Millions find their voice as Turkish rappers rise against oppression

Turkish rap stars have declared that they will not remain politically silent in two remarkable tracks that captured the country’s social media within hours of dropping on Friday.

The songs and their video clips present a long list of grievances and open wounds that have stricken Turkish society over the last decades, complete with striking footage of harrowing events that have shaped the country’s recent history.

Sarp Palaur, better known by his stage name Şanışer, has made a name for himself as a protest rapper in Turkey with popular tracks like “Yalan” (Lie) and “Günleri geride bırak” (Leave the days behind).
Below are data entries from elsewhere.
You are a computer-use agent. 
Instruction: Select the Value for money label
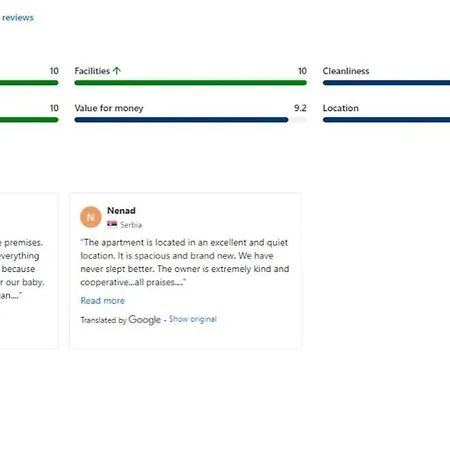click(x=109, y=108)
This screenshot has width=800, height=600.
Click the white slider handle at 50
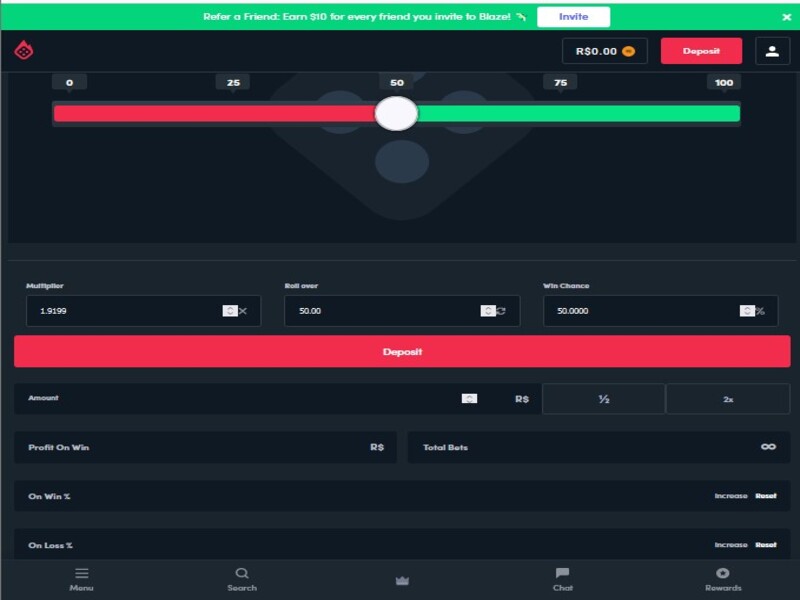[x=396, y=113]
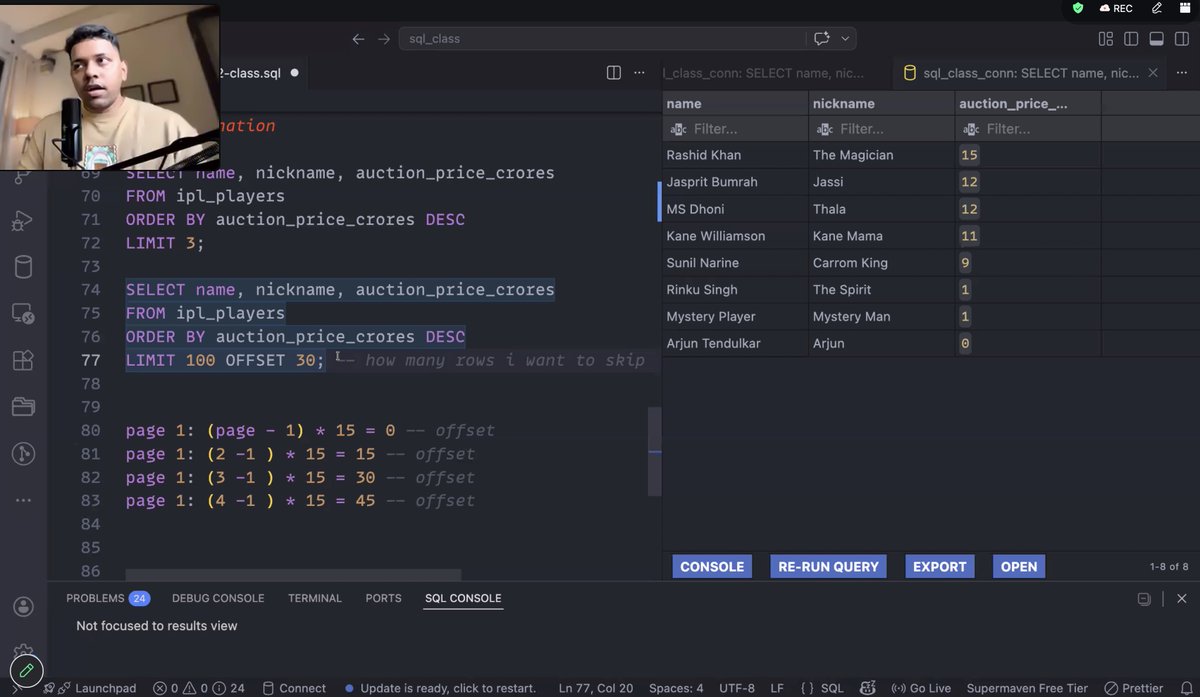Click EXPORT to save query results
The image size is (1200, 697).
pyautogui.click(x=939, y=566)
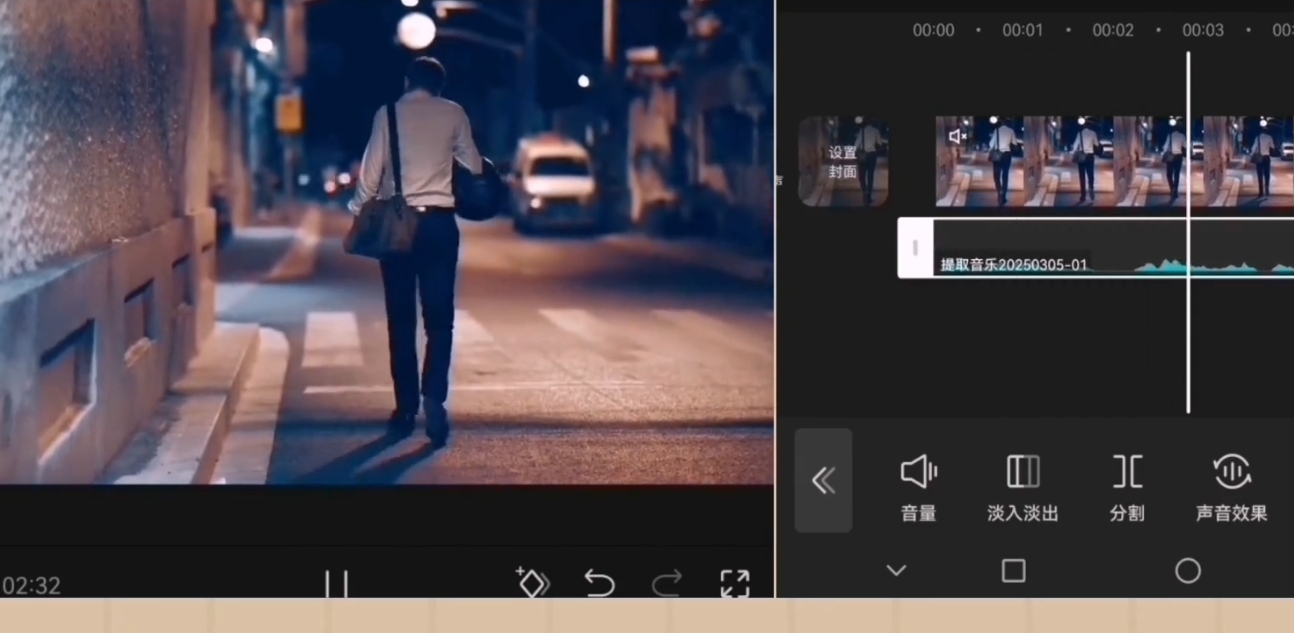Image resolution: width=1294 pixels, height=633 pixels.
Task: Pause the video playback
Action: pyautogui.click(x=336, y=584)
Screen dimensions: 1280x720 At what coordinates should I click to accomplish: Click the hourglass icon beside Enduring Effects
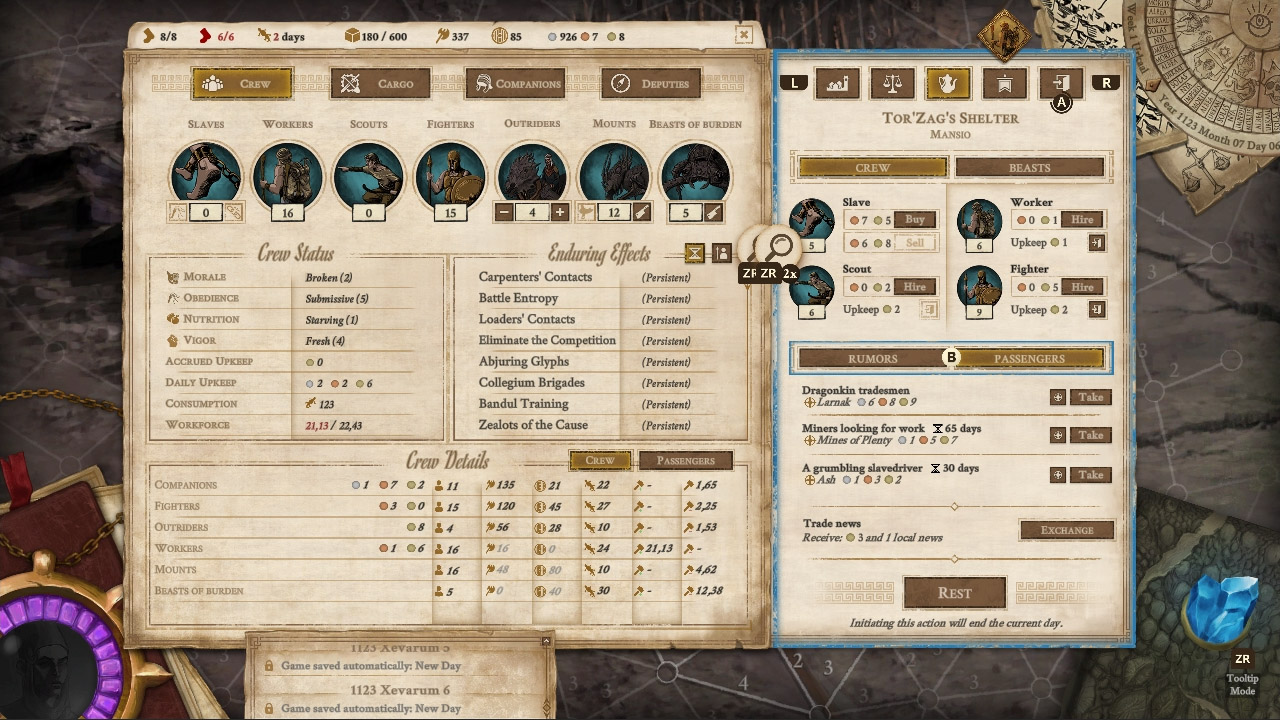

But the rapper outdid himself with Friday’s release Susamam – “I can’t stay silent” – a 15-minute epic recorded featuring 17 other Turkish rappers. At 3:30 p.m. (GMT), 17 hours after it was uploaded to YouTube, the song’s video had racked up nearly 3.5 million views.

On the same morning Ömer Sercan İpekçioğlu, stage name Ezhel, who has become a leading name in Turkish rap with tracks fusing trap with various other musical styles, released “Olay” – loosely translating to “event” or “incident”, another powerful howl of anger at the state of the country that was viewed  on YouTube more than 1.6 million times by 3:30 p.m., 17 hours after launch.

The lyrics of “Olay”, sung repetitively and in slightly muffled tones in Ezhel’s trademark style, create the image of a police state in which “incidents” – killings, rape, theft, harsh police interventions – happen every day under a government that uses its people as “test subjects”.

“There’s no reason not to be a psychopath – so steal. I have coins, you have wads of money,” Ezhel raps as the video zooms in on the Presidential Complex built by President Recep Tayyip Erdoğan.

It is this video clip that has captured the biggest plaudits from many Turkish social media users who helped it go viral.

A collection of fast-edited documentary footage, the clip gives a swift history of over a decade of events that have shaped today’s Turkey, from the assassination of Turkish-Armenian journalist Hrant Dink in 2007, to protesters killed in the nationwide anti-government protests in 2013, to mining accidents and bombing attacks.

If the “Olay” video gives a potted history of Turkey’s recent traumas, “Susamam” provides a comprehensive list over 15 minutes of the country’s greatest sources of social anxiety, ranging from corruption, to political oppression, to the normalisation of violence.

“I grew up apolitical, never voted, I spent my time thinking of holidays and debt. Then justice died, and until it touched me, I stayed quiet and became complicit. Now I’m afraid to even tweet,” the rapper says in one verse dealing with the law.

“If they unjustly throw you in jail one night, you won’t even find a journalist to make news about it. They’re all locked up!” he says.

Both tracks focus on the growing outrage at Turkey’s record on violence against women – an issue that has come to the fore intermittently over recent years with new reports of murdered women.

They also reflect the growing dissent at living in harsh economic conditions under a government that routinely responds to challenges with authoritarian practices – as Turkey’s three-year record as the world’s worst jailer of journalists illustrates.

The two tracks have been praised for their bravery under these conditions – especially given that rappers in Turkey have already been targeted by the authorities.

Ezhel was sentenced to one year and eight months in prison in June under laws against promoting drug use in song lyrics and internet postings. The rapper references the arrest in the video of “Olay” – a swift rejoinder to Turkey’s ruling Justice and Development Party (AKP) that the deferred sentence will not silence him.